**FRAGMENTO DE ORIGEN**
====

Pagamos las consecuencias de nuestros errores
Por Prosperada en 12 Agosto, 2010, 10:17 am
Abandonó a sus padres cuando tenía dieciséis años porque consideraba insoportable las recriminaciones que le hacían a raíz de sus malas compañías. Aunque el paso del tiempo decía una cosa, su rostro aún de niño, con un incipiente bigote, un cuerpo aún en formación y en general actitudes inmaduras, decían lo contrario. Revelaban a un ser inseguro, rebelde, que navegaba a la deriva.
Nadie desconocía sus inclinaciones homosexuales, pero hasta ese momento se retraía por evitar confrontaciones, especialmente de su madre. Era una mujer oriunda de la serranía boliviana, fundamentada en principios y valores y una sólida tradición religiosa. “No está bien lo que haces”, solía decirle.
Respecto al contagio del Sida no supo sino tiempo después. Ya tenía diecisiete años. La enfermedad estaba en avance.
Debido a la determinación de no conservar ningún contacto o lazo que le ligara a su familia, experimentó los rigores de la soledad en las blancas y frías salas, pasillos y habitaciones de un hospital en la ciudad de La Paz. Muy grave, decidió llamar a sus padres. Fueron los únicos que lo acompañaron en los días difíciles antes de emprender el viaje sin retorno.
Una enfermedad que se expande
La desaparición de este joven de Bolivia forma parte de la cadena interminable de personas que diariamente sufren el contagio del Síndrome de Inmunodeficiencia Adquirida. El más reciente informe de la Organización de las Naciones Unidas presentado en Ginebra, advierte sobre la propagación alarmante de la enfermedad en los países de Europa oriental y Asia central. El año pasado murieron 49 mil personas y hay un millón trescientos mil portadores.
En la Biblia leemos que “El avisado ve el mal y se esconde; mas los simples pasan y reciben el daño”(Proverbios 22: 3).
Es un principio sencillo que advierte sobre la importancia de observar un comportamiento que no incurra en peligro. ¿Cuál sería en el plano sexual? Evitar la promiscuidad, recobrar el valor de la fidelidad a la pareja y recordar que la monogamia ordenada por Dios no es un capricho sino su amorosa orientación que evitar que sus hijos sufran el daño, incluso la pérdida de sus vidas.
América Latina se ha convertido en un foco de enfermedades de transmisión sexual. Quienes las padecen son responsables por sus acciones y consecuencias. Muchas situaciones traumáticas y dolorosas pudieron evitarse, de no ceder a la tentación y los deseos de la carne. Es Dios y nadie más que El quien puede ayudarnos a tener la fuerza necesaria para evitar aquellos hechos que nos condicionan a caer en comportamientos peligrosos para nuestra vida física y espiritual.

====

**EXTRACTO DE DATOS**
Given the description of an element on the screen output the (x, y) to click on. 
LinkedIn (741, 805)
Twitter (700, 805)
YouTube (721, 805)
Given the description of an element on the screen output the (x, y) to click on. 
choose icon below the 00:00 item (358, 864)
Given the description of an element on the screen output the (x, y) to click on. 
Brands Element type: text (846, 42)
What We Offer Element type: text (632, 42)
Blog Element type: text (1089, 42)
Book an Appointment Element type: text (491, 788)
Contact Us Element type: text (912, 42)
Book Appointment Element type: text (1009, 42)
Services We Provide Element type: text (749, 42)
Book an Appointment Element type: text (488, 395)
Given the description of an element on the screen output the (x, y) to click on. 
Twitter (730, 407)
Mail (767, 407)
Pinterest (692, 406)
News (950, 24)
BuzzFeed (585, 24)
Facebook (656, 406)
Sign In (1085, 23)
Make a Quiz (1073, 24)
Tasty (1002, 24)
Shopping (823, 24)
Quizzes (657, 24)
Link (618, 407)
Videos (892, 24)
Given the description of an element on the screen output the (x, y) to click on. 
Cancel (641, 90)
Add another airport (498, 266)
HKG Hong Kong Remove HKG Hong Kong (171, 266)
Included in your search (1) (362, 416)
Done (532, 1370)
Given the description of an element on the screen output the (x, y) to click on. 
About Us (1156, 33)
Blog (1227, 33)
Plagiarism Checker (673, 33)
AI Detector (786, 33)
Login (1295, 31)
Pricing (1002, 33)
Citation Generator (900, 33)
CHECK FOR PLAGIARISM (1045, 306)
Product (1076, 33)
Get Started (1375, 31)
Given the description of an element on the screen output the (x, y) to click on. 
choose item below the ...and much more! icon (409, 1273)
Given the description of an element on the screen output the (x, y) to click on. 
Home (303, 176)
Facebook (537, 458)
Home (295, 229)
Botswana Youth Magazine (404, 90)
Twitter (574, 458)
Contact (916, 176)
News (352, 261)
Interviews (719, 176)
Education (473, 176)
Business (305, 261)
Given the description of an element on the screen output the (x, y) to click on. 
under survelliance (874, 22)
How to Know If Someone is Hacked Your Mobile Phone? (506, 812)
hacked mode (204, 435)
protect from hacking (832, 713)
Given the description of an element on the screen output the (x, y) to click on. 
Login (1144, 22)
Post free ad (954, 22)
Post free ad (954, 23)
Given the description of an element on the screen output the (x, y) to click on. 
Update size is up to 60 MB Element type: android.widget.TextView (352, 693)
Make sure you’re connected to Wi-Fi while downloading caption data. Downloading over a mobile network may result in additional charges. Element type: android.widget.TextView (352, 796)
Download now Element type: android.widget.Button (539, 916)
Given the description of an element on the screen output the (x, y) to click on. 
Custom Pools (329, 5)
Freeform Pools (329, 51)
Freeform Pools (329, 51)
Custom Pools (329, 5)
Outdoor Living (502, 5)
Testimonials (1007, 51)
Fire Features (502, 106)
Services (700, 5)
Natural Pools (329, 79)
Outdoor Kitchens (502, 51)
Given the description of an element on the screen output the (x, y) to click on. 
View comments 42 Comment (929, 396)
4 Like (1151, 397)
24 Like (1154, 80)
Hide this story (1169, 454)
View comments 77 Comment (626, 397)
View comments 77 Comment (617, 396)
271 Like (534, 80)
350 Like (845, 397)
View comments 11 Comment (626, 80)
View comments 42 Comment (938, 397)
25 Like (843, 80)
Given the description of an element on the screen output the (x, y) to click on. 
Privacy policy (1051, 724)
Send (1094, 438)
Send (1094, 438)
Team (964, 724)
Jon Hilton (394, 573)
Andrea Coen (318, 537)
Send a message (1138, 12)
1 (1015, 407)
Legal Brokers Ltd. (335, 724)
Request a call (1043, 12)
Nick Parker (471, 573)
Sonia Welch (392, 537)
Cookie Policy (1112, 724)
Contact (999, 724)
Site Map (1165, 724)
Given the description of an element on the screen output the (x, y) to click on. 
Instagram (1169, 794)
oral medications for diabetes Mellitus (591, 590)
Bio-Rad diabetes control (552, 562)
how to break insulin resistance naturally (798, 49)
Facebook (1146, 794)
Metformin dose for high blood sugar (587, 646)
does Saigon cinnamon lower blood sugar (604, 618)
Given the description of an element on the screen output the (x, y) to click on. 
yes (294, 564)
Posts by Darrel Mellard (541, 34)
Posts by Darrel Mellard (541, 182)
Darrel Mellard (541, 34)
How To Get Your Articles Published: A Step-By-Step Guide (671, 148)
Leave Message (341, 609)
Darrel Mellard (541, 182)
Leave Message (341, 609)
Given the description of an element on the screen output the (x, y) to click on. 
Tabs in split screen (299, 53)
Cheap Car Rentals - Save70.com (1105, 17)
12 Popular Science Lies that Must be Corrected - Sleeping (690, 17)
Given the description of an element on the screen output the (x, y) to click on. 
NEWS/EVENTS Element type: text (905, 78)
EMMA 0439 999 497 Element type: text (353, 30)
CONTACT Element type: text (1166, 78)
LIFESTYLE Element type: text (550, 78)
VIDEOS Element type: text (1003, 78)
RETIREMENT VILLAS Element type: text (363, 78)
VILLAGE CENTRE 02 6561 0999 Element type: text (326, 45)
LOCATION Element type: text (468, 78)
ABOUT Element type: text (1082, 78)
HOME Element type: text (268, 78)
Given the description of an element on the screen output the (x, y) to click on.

====

**ENUNCIADO A**
Transcribe del fragmento de origen el pasaje que comienza con "Respecto al contagio" y sigue hasta "viaje sin retorno.".
**ENUNCIADO B**
Enumera todos los lugares geográficos que el fragmento de origen menciona por su nombre.

**RESULTADO A**
Respecto al contagio del Sida no supo sino tiempo después. Ya tenía diecisiete años. La enfermedad estaba en avance.
Debido a la determinación de no conservar ningún contacto o lazo que le ligara a su familia, experimentó los rigores de la soledad en las blancas y frías salas, pasillos y habitaciones de un hospital en la ciudad de La Paz. Muy grave, decidió llamar a sus padres. Fueron los únicos que lo acompañaron en los días difíciles antes de emprender el viaje sin retorno.

**RESULTADO B**
- La Paz
- Bolivia
- Ginebra
- Europa oriental
- Asia central
- América Latina